Quand il s'agit de préparer leur succession, les Français ne pensent qu'à un produit d'épargne : l'assurance vie. Pourtant, cette stratégie de transmission peut s'avérer risquée, en particulier à partir d'un certain âge. En effet, ouvrir une assurance vie - ou verser dessus - à un âge avancé avec l'objectif de transmettre un capital à son décès peut être requalifié, au moment de la succession, en «donation déguisée ou indirecte». C'est la raison pour laquelle même s'il n'y a légalement pas d'âge limite pour ouvrir une assurance vie, de nombreux assureurs empêchent les souscriptions à partir de 85 ans.
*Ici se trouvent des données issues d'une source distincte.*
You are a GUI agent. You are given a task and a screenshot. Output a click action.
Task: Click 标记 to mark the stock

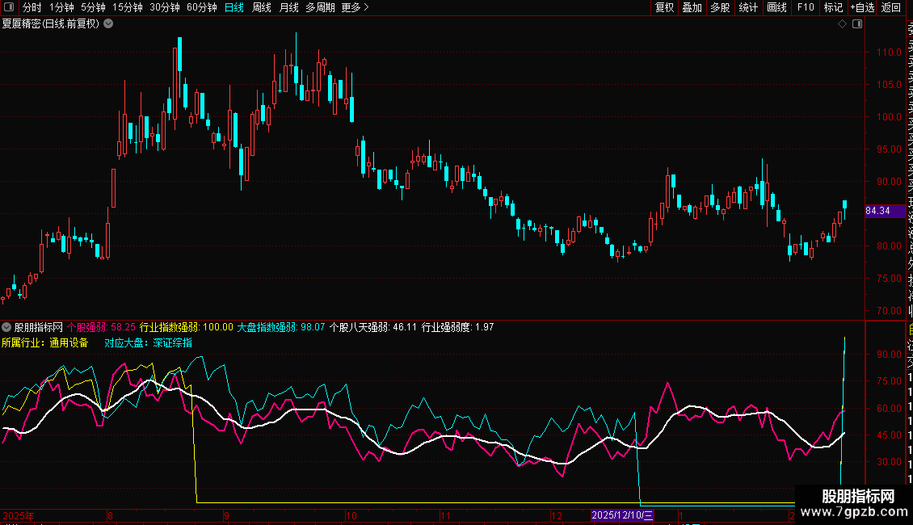833,7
Une limite dont ne souffre pas un autre produit d'épargne : le contrat de capitalisation. Comme sur une assurance vie, l'épargnant peut y effectuer des versements investis sur les mêmes supports financiers (fonds euros ou unités de compte), avec des retraits également possibles à tout moment. La différence majeure est que le contrat de capitalisation n'est pas nécessairement clôturé au décès du souscripteur, mais peut perdurer au-delà. Enfin, en matière de transmission, «il peut compléter les avantages propres à l'assurance vie et fonctionner en complément de celle-ci», a résumé Marc Boughdad, ingénieur patrimonial chez la MACSF lors d'un atelier presse, ce mardi 8 octobre.